Si les agents pathogènes peuvent entrer dans l’organisme par une plaie, ce n’est pas la principale voie d’infection. «Les bactéries peuvent aussi pénétrer par les poumons, la cavité abdominale ou les voies urinaires», précise Dominic Huser. Lorsque le système immunitaire ne parvient pas à contenir l’infection, les germes se répandent dans tout le corps via la circulation sanguine. Le système immunitaire surréagit alors, provoquant des inflammations qui peuvent endommager plusieurs organes.

«C’est cette réaction excessive qui pose le plus grand danger, plus encore que les bactéries elles-mêmes»

Un diagnostic difficile et des conséquences lourdes

Le traitement repose sur l'administration rapide d’antibiotiques pour combattre l’infection. Toutefois, comme le souligne le médecin, les moyens d'action sur les causes «restent limités.

«L'essentiel est de détecter une septicémie le plus tôt possible afin de commencer rapidement le traitement»

Le problème? Les premiers symptômes ressemblent souvent à ceux d’une grippe, retardant le diagnostic et augmentant le risque de complications graves. Certaines populations sont particulièrement vulnérables: les nourrissons, les personnes de plus de 60 ans, celles souffrant de maladies chroniques ou immunodéprimées. Heike Spreter-Krick faisait partie de ces profils à risque: ancienne malade du cancer, elle n’a plus de rate, un organe essentiel à la réponse immunitaire.

Son cas a été extrême: les bactéries ont attaqué ses valves cardiaques et causé plusieurs AVC. Elle a également subi des lésions aux mains et aux pieds. Après de nombreuses interventions chirurgicales et plus de cinq semaines à l'hôpital, elle a finalement pu rentrer en Allemagne pour une longue rééducation.
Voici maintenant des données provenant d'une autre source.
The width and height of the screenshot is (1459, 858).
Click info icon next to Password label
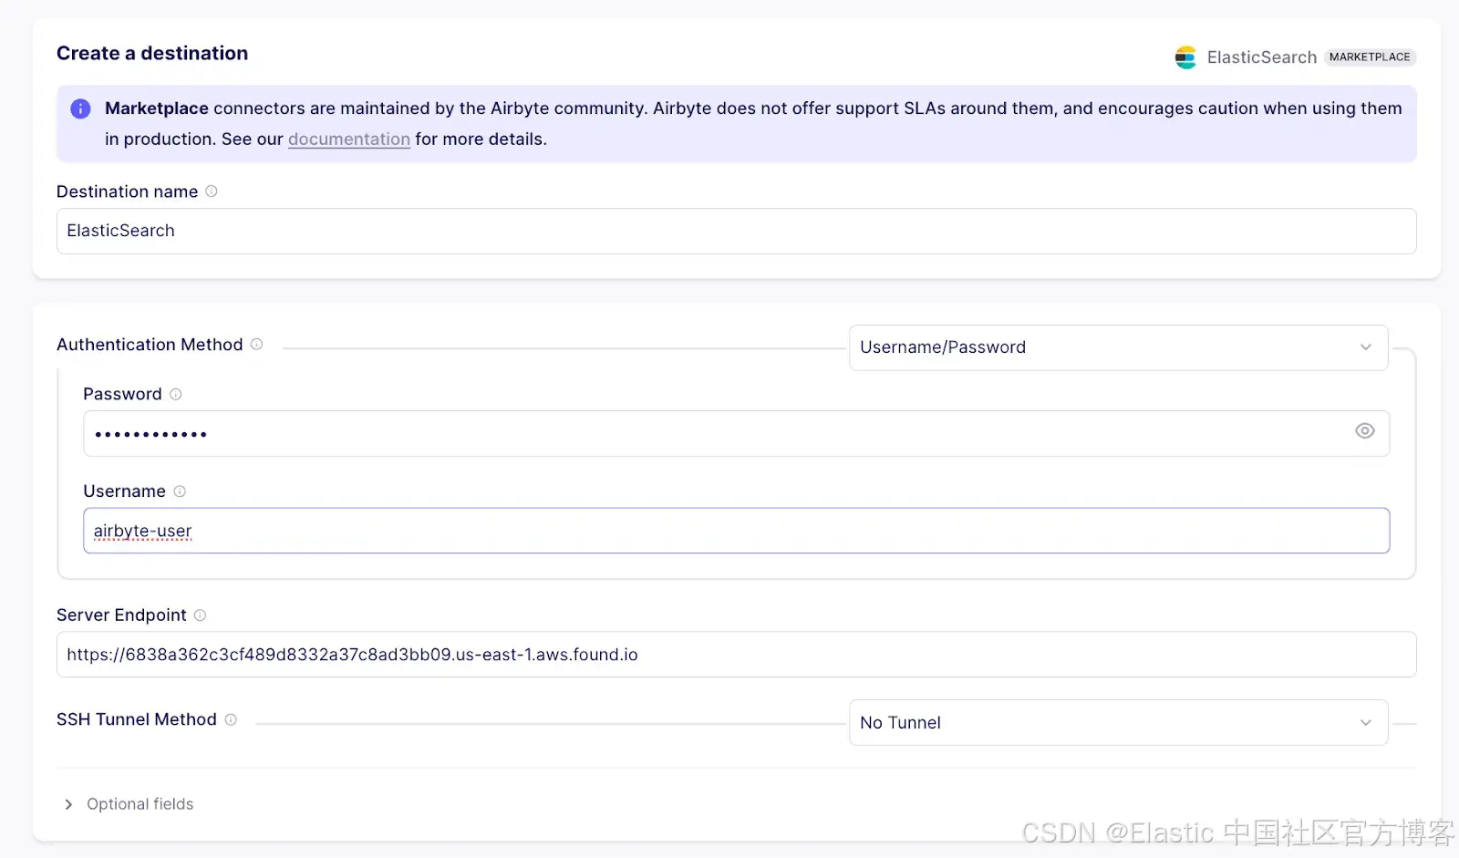pyautogui.click(x=176, y=394)
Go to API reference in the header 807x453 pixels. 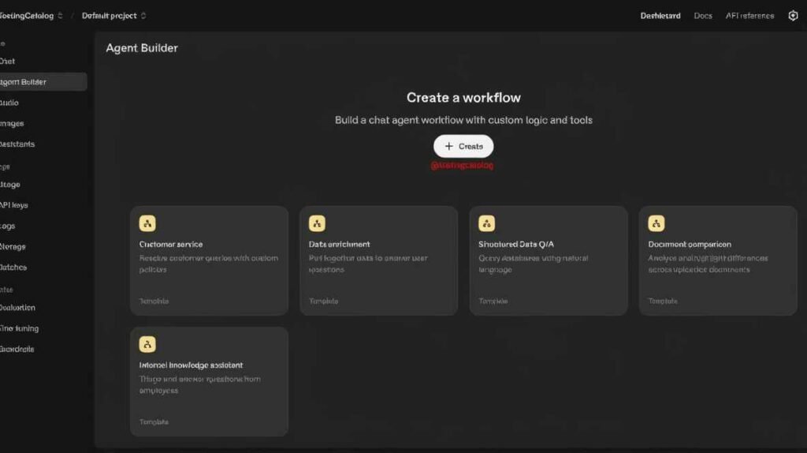coord(749,16)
Un plan national pour mieux lutter contre la septicémie

En raison de la gravité de cette maladie, les sociétés médicales suisses ont lancé en 2022 un «plan d’action national contre la septicémie». Son objectif? Améliorer la prévention, le diagnostic et le traitement. Ce plan vise à mieux former le personnel médical et sensibiliser la population aux signes précurseurs.

Il prévoit également la mise en place de standards pour la prise en charge et le suivi post-traitement des patients. D’autres pays, comme l’Australie, ont déjà réussi à réduire significativement la mortalité grâce à des initiatives similaires. Selon Dominic Huser, les nouvelles technologies joueront un rôle crucial.

«La numérisation et l’intelligence artificielle permettront d’accéder plus rapidement aux données de santé pertinentes et de développer des systèmes d’alerte précoce pour les personnes à risque»

Séquelles fréquentes à long terme

Détecter rapidement une septicémie est crucial, car ses conséquences peuvent être lourdes, même chez les survivants. Une étude de la clinique universitaire d'Iéna en Allemagne révèle que 90% des rescapés souffrent de séquelles à long terme: troubles de la mémoire, douleurs chroniques, atrophie musculaire, dépression, etc.

Heike Spreter-Krick ne fait pas exception. Elle souffre d’une insuffisance cardiaque, de douleurs persistantes, de problèmes de mobilité et d’un syndrome post-septicémique qui l’épuise au quotidien. Malgré tout, Dominic Huser tempère:

«Il ne faut pas vivre dans la peur, mais il est essentiel de connaître les signes d’alerte et de réagir rapidement»

En matière de septicémie, la clé, c’est la vigilance.